Com o DDN especificam-se os indicadores do processo de melhoria. O indicador de resultado acompanha o objetivo operacional do gestor: número de unidades entregues no prazo. O inventário é representado pelo estoque médio nos postos. As despesas operacionais monitoram o objetivo de custo do gestor: gastos com veículos e mão-de-obra. O custo de aquisição dos materiais está mais relacionado ao resultado do que às despesas operacionais.
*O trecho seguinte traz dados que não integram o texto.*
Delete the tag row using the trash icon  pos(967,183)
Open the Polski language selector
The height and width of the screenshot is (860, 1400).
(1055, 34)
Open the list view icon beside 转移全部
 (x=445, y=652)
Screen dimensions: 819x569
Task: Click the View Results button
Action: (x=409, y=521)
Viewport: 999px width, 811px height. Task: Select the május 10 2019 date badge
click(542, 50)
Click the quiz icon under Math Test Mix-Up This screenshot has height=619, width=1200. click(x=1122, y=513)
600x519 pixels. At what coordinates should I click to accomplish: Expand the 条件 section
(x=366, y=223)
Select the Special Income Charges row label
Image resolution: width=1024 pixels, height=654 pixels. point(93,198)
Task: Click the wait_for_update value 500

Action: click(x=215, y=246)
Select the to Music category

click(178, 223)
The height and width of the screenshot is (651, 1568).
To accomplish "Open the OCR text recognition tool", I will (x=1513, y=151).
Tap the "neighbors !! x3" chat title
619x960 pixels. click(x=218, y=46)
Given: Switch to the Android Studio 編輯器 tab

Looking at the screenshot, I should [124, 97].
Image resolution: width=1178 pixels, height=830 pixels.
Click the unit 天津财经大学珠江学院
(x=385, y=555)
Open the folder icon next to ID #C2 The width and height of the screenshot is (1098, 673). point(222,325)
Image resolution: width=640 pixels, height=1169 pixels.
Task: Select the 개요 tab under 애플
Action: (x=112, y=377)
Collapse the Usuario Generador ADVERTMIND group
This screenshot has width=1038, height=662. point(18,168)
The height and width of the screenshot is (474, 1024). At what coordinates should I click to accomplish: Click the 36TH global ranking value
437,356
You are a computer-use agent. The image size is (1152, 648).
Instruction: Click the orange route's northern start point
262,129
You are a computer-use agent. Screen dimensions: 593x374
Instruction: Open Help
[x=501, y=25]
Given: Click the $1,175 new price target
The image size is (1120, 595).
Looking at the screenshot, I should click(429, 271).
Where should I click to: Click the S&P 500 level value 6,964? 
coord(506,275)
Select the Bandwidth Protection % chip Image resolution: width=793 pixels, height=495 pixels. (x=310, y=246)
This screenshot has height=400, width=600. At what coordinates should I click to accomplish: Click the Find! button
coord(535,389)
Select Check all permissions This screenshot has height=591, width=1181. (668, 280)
As injeções e seus impactos são projetados na ARF da Figura 6. As injeções exigem, para sua implementação, a superação de obstáculos que demarcam objetivos intermediários. Para que se superem estes obstáculos são necessários planos de ação, compostos de ações propostas e objetivos de controle. Um objetivo intermediário anterior, uma ação proposta e um objetivo de controle formam um elo fechado que só se conclui quando a ação proposta atingir o objetivo de controle. O plano pode ser complementado por controles convencionais de tempo, recursos e alternativas contingenciais. A interligação entre objetivos intermediários e o plano de ação é representada pelo conjunto das Figuras 7 e 8, nas quais se têm as APR e AT do caso.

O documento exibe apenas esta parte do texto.